## Source extract
::::

And that took a while to compile.
So while I was doing that, you've actually got an answer from your brother.
Yeah, I'm not sure if your cauldron is right for this answer.
We'll find out.
What happens is I went to my brother and, well, why not?
I'll get him to explain himself. Here's an interview of us. Hey, Mike. What's up, Meg? So I've got a problem for
you, which I've taken to Matt Parker. But as you are the other mathematician in my life,
as my little brother, but also as a fully qualified maths teacher and tutor, I wanted to see how you
also tried to solve this problem and I thought
it would be really simple and then Matt took a lot longer to get into the problem than either
of us expected I think and that's when I came to you and you had a very similar situation didn't
you? Yeah I started off with a panic because I think it's probably because I read that Matt was struggling with it. And I rate Matt quite highly in the mathematicians of my vocabulary
and then just assumed it was the hardest thing in the world.
Yeah, and so you came up with an easier solution for me.
Yeah, so you and I agreed that if we can get a T-shirt lied flat,
we can assume a certain amount of things.
One, that there's no overlaps and there's no extra areas, which you can generally get with men's t-shirts.
And two, that there's generally straight lines.
So we went with two-dimensional model and then it just turned into a year 10 area-based project.
It's actually a lot easier to follow along a lot of the shapes can be turned into quadrilaterals which are quite easy to measure
especially when there's parallel lines because a lot of things are symmetrical like your armpits
should be at the same height in theory and the t-shirt should be made accordingly same with
shoulder height and color the sleeves got a little bit interesting and there's probably a method that I would use differently
if I wasn't looking at a two-dimensional plane only,
but that's a problem for another time.
But yeah, if we attack it from a two-dimensional plane
and we assume that and that the collar is circular,
then it's actually a lot simpler than we originally thought.
So can you tell our listeners and Matt roughly what was the
shape and measurements that I should do for my 500 equal shapes? Yeah so we we ended up with
about 8,000 square centimeters which sounds like a lot but considering that there's a front and a
back and it's a it's a fair size, it's about right for a medium men's.
And if we have an 8,000 square centimetres shape
and we're dividing by 500,
should get us around that 16 square centimetre mark.

::::

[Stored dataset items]
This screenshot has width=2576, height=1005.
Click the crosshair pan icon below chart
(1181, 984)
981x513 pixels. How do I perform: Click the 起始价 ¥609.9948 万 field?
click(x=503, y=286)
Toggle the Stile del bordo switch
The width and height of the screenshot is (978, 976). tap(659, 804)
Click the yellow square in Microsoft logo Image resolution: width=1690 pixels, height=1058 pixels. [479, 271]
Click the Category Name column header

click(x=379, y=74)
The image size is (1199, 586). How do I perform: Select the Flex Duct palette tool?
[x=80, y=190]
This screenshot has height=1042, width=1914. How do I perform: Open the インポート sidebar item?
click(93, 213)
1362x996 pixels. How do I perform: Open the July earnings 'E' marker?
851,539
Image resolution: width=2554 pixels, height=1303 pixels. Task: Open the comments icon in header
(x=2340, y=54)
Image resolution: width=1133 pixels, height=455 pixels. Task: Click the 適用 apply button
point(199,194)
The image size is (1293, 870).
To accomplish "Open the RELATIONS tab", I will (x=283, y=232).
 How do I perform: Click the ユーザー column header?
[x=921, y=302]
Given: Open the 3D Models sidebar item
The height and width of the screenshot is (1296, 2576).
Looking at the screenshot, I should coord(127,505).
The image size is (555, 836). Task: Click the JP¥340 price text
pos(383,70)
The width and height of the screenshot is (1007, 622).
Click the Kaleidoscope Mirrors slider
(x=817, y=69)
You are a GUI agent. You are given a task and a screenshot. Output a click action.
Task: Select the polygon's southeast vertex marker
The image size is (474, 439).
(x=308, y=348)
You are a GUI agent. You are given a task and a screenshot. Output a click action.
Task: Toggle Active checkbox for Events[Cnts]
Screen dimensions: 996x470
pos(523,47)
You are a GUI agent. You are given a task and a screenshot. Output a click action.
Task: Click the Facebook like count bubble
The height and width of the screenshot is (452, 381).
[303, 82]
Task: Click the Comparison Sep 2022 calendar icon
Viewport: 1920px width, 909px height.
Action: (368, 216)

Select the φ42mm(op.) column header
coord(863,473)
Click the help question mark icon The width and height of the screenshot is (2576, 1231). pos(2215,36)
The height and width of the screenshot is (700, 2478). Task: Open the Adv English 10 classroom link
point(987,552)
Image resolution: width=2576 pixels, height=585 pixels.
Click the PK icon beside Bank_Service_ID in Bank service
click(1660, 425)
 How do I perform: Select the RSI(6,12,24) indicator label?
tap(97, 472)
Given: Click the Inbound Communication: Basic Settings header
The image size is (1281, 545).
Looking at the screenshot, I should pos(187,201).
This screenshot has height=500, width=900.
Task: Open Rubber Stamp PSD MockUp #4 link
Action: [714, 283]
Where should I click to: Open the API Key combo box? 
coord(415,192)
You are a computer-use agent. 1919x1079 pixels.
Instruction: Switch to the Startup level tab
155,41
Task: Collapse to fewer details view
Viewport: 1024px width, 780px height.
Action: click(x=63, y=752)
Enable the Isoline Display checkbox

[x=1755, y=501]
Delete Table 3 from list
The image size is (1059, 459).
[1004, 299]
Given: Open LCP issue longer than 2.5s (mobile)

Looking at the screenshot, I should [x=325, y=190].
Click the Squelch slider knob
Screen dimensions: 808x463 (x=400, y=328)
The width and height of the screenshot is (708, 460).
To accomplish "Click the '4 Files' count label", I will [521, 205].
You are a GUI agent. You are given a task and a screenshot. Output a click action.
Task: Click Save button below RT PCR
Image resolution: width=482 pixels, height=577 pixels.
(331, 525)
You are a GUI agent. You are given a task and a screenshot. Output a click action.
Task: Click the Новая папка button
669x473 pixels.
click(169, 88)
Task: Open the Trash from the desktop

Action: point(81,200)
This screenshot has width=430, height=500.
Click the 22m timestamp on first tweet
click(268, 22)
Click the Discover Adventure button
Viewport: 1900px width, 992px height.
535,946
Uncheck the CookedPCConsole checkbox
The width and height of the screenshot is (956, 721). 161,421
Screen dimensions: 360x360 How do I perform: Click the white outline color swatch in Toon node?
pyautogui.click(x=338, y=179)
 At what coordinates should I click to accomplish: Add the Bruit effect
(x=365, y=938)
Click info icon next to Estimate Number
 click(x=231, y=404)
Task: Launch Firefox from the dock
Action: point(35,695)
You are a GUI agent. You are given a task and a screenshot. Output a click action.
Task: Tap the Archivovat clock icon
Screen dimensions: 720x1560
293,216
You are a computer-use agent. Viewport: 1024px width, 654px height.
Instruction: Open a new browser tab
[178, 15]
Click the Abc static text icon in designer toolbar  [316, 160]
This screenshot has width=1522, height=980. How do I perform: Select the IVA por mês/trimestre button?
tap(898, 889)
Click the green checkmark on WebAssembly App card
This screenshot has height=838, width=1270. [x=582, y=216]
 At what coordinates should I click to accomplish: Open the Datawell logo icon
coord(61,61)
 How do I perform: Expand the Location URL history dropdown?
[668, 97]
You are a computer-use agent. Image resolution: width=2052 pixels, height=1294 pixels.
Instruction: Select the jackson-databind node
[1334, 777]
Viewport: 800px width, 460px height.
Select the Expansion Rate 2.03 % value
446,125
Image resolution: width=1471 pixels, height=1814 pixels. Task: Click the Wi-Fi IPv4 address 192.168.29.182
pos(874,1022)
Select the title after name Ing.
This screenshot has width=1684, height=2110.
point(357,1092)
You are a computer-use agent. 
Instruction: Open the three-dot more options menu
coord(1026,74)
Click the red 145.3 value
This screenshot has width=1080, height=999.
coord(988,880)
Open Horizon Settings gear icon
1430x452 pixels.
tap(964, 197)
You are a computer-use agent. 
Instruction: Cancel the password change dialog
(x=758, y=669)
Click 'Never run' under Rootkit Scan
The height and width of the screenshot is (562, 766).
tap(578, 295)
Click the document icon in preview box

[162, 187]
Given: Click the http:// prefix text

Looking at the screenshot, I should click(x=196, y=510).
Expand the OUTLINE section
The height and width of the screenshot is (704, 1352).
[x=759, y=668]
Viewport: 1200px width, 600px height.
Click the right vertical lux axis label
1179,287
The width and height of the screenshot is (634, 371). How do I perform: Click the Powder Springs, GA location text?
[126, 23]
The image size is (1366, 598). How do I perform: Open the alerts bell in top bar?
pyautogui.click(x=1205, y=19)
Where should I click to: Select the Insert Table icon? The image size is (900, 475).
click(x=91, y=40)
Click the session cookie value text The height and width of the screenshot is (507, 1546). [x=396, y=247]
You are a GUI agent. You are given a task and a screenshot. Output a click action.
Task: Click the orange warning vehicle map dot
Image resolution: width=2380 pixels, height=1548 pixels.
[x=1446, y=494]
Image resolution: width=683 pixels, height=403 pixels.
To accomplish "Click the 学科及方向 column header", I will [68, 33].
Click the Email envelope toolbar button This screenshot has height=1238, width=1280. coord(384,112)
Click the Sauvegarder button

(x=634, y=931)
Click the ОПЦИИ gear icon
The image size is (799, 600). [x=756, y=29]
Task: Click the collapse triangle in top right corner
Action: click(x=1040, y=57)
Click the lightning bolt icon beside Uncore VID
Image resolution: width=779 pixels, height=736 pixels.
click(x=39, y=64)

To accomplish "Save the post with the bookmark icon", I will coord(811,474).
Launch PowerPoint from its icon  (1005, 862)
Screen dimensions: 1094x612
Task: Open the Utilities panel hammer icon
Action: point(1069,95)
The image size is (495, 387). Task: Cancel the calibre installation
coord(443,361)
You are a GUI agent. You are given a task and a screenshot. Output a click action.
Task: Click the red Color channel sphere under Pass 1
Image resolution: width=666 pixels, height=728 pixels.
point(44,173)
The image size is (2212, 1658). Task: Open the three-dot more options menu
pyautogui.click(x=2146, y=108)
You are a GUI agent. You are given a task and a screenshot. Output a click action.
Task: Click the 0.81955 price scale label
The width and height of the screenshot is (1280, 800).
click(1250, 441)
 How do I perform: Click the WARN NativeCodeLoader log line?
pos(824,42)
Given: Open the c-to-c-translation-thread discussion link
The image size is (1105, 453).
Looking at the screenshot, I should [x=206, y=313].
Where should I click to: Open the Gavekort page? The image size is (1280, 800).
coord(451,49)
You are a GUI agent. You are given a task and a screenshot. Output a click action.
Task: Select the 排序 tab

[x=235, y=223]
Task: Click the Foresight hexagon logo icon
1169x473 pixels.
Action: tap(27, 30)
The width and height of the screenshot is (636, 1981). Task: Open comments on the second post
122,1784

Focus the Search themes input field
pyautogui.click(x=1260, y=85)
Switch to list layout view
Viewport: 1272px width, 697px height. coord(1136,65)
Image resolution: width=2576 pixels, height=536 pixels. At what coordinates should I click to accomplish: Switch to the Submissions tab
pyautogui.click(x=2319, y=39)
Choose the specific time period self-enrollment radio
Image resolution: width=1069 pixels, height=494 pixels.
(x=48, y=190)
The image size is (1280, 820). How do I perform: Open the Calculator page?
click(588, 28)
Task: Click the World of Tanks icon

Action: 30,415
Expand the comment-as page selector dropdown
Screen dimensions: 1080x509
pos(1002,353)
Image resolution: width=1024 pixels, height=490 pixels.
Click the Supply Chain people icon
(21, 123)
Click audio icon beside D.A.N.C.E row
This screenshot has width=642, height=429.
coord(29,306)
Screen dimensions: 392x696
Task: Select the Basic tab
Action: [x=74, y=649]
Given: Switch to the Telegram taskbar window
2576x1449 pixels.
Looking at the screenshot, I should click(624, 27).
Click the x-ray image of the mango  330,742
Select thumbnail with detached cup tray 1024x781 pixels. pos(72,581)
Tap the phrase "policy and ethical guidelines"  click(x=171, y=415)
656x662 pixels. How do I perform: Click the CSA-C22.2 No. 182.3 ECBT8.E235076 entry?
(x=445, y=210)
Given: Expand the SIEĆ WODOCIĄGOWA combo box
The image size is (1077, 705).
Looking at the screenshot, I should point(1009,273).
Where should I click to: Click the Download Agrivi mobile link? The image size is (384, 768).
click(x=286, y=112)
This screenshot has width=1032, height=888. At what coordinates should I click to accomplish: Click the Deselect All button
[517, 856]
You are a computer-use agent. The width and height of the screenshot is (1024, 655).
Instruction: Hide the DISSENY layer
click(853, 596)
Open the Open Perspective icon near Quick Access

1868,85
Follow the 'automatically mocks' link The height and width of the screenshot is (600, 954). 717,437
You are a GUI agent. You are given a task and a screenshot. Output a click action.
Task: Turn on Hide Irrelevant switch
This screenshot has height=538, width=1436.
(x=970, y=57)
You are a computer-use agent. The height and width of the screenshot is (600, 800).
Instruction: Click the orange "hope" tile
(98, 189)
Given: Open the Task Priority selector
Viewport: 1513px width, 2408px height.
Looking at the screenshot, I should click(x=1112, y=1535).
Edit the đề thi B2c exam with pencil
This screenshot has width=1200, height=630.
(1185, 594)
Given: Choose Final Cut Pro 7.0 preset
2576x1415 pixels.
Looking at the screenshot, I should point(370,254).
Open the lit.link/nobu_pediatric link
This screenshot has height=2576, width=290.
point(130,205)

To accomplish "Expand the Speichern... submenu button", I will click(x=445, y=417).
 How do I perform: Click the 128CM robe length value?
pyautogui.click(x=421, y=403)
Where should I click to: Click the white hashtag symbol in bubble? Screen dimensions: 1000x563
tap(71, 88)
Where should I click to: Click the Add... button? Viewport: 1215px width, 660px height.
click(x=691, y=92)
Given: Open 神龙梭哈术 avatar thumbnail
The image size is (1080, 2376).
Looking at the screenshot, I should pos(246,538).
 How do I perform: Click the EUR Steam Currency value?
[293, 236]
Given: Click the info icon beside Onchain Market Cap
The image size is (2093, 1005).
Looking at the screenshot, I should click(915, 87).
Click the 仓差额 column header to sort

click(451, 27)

::::

Print the passage of the T-shirt transcript between "And two, that" and "for another time.", inclusive.

And two, that there's generally straight lines.
So we went with two-dimensional model and then it just turned into a year 10 area-based project.
It's actually a lot easier to follow along a lot of the shapes can be turned into quadrilaterals which are quite easy to measure
especially when there's parallel lines because a lot of things are symmetrical like your armpits
should be at the same height in theory and the t-shirt should be made accordingly same with
shoulder height and color the sleeves got a little bit interesting and there's probably a method that I would use differently
if I wasn't looking at a two-dimensional plane only,
but that's a problem for another time.